Daniel mengerjap. Ia pukul pipinya sendiri, dan rasa sakit itu nyata. Ya. Ia kini berada di alam nyata. Di waktu yang benar, dan tepat. Daniel terkekeh, tersenyum, senang, tidak tahu lagi harus berkata apa.
“Oh…” desahnya.
“Apa yang terjadi?” tanya istrinya.
Daniel memandangi istrinya. Ia belai wajah itu, dan kini ia syukuri bahwa ia telah berada di masa yang tepat. Di ruangan yang nyata, di kehidupan yang jauh lebih baik.
“Serentetan mimpi buruk yang terlalu buruk.” Ucap Daniel. “Dan aku senang bisa terbangun.”
“Kau mau menjelaskannya?”
“Mungkin besok pagi.” Ucap Daniel. “Sekarang aku merasa terlalu senang.”
Ya. Daniel pada akhirnya menyadari bahwa semua yang terjadi, mengenai tawa jam antik itu, dan jam yang terus terlambat itu, hanyalah mimpi.

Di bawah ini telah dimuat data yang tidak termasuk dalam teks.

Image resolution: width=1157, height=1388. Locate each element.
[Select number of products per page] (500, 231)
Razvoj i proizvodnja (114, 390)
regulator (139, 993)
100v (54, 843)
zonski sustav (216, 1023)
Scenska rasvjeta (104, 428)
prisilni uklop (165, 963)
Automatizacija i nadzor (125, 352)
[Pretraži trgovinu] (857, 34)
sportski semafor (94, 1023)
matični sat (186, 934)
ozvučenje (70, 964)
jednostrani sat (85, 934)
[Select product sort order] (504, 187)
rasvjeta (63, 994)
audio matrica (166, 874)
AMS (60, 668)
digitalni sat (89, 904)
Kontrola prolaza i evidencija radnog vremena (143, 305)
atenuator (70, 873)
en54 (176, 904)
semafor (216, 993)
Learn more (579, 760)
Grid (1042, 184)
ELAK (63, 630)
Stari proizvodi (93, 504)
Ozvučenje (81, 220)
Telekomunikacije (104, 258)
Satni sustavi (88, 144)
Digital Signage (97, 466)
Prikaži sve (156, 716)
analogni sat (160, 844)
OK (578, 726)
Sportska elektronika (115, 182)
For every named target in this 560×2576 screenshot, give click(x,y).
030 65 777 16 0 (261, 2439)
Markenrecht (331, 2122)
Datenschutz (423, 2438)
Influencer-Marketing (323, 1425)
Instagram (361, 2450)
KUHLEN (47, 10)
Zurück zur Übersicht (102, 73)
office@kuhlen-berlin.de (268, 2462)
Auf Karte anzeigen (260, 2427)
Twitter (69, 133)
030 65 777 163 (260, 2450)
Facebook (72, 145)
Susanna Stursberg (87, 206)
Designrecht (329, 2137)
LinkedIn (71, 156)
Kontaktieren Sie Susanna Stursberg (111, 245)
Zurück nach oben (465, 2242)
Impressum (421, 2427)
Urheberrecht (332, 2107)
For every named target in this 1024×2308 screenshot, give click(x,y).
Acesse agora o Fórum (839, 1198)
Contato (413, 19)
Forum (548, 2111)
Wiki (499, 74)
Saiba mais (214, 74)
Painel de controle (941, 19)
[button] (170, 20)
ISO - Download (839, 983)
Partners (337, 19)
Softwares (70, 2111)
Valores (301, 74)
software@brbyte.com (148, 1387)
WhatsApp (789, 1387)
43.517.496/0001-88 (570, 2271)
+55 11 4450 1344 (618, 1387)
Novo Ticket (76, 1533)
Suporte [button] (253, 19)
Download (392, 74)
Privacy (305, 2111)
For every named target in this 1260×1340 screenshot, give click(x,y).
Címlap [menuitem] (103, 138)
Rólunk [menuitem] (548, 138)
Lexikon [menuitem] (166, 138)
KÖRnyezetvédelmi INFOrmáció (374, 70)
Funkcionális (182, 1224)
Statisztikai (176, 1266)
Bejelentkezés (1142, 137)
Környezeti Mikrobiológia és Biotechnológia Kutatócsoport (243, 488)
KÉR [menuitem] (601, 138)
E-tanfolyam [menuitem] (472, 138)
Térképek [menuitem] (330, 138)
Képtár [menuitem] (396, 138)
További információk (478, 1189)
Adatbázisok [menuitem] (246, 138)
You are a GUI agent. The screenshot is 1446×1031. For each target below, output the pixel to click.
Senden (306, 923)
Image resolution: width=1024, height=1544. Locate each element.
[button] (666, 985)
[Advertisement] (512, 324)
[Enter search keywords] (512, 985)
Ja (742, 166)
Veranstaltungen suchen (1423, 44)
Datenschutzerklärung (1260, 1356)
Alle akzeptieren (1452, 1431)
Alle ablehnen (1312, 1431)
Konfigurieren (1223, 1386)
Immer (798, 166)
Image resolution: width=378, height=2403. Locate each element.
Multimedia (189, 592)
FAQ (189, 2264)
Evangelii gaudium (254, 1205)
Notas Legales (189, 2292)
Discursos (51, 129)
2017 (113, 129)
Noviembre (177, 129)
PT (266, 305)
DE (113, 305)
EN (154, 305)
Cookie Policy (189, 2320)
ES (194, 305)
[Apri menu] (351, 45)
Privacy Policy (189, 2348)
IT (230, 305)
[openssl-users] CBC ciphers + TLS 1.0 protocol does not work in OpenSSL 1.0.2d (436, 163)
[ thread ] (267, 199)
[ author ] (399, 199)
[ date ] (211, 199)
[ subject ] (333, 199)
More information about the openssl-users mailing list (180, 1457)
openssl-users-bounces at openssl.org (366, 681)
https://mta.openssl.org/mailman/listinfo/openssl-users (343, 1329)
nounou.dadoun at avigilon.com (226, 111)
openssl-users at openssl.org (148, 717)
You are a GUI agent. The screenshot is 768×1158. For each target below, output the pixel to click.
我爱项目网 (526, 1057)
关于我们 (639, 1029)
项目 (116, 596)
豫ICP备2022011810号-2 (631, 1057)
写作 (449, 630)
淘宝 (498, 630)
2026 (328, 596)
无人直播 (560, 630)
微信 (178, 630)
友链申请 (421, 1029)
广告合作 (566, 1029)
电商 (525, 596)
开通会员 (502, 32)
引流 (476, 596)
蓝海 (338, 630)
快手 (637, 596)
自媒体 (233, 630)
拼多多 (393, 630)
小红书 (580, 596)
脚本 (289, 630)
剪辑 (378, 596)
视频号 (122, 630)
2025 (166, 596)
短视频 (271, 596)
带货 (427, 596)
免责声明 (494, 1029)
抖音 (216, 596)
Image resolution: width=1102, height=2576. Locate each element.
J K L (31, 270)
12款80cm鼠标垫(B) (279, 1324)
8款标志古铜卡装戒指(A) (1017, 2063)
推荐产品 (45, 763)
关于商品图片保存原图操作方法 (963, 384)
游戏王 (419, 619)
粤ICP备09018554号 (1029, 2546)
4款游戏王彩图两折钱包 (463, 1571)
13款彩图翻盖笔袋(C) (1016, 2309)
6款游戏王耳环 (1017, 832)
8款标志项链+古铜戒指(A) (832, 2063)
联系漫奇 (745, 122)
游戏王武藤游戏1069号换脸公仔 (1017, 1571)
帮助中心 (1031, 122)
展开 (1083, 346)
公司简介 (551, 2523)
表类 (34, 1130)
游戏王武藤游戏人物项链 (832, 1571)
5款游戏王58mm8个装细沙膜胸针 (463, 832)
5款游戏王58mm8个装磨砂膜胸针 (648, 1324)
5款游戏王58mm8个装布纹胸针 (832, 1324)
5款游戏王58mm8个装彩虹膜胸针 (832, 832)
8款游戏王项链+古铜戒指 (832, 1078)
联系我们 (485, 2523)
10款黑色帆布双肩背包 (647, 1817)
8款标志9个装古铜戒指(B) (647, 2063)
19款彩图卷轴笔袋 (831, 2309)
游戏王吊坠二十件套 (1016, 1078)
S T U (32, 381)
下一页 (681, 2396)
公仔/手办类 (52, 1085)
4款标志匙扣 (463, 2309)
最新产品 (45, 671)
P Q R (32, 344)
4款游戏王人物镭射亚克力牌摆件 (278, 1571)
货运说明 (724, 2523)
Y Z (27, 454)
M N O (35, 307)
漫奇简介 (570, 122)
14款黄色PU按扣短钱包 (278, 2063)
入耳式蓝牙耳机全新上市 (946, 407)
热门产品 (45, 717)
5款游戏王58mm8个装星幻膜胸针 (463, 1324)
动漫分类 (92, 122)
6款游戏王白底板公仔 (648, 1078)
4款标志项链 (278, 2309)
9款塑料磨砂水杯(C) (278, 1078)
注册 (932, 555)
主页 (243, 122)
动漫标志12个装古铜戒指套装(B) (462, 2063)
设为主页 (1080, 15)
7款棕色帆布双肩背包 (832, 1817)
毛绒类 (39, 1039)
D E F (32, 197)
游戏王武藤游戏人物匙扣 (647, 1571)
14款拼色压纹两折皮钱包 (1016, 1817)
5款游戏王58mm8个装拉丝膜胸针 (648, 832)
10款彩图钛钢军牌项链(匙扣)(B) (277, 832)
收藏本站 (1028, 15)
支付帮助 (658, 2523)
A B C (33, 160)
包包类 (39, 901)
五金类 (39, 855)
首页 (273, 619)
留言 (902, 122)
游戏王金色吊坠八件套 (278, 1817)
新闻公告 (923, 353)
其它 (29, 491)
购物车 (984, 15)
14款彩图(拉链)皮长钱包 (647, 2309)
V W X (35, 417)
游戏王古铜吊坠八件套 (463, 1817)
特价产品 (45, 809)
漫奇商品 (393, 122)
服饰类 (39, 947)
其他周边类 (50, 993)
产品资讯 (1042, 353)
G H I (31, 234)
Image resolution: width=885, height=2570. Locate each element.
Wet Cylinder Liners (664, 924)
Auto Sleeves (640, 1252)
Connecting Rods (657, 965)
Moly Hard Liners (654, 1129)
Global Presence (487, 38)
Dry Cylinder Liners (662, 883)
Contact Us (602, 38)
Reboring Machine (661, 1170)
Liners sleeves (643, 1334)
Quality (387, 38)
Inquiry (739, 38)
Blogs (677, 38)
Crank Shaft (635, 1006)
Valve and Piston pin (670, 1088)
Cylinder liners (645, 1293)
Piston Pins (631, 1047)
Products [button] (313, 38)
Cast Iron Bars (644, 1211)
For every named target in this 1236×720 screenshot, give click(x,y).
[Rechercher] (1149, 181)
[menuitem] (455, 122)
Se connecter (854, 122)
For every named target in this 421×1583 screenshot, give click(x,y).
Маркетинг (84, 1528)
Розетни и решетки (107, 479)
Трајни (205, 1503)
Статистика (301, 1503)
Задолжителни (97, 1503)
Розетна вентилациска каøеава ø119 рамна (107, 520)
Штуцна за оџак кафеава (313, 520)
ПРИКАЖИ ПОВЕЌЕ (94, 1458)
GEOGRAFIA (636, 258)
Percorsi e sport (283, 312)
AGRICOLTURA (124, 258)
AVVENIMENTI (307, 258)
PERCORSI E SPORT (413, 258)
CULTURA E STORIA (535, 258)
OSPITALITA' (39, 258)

Mimpi yang begitu panjang, begitu mengikat, dan seolah nyata. Daniel tidak tahu bagaimana ia bisa keluar dari mimpi itu.
Ia ternyata tidak jadi membeli barang antik itu. Jam saku tua itu. Jika saja ia membelinya keamrin siang, mungkin apa yang terjadi di dalam mimpinya akan terjadi padanya?
Jam antik yang terkutuk. Daniel merasa bahwa di satu waktu ia tidak mempercayai hal-hal berbau supranatural. Namun kini ketika mimpinya berakhir, ia mulai merasa bahwa ada begitu banyak hal di dunia ini yang tidak isa dijelaskan dengan akal sehat. Seperti mimpi yang baru saja ia dapatkan.
“Mimpi buruk.” Gumam Daniel setelah kembali berbaring di kasur yang ia tempati.
“Akan akan menceritakan segalanya besok pagi.”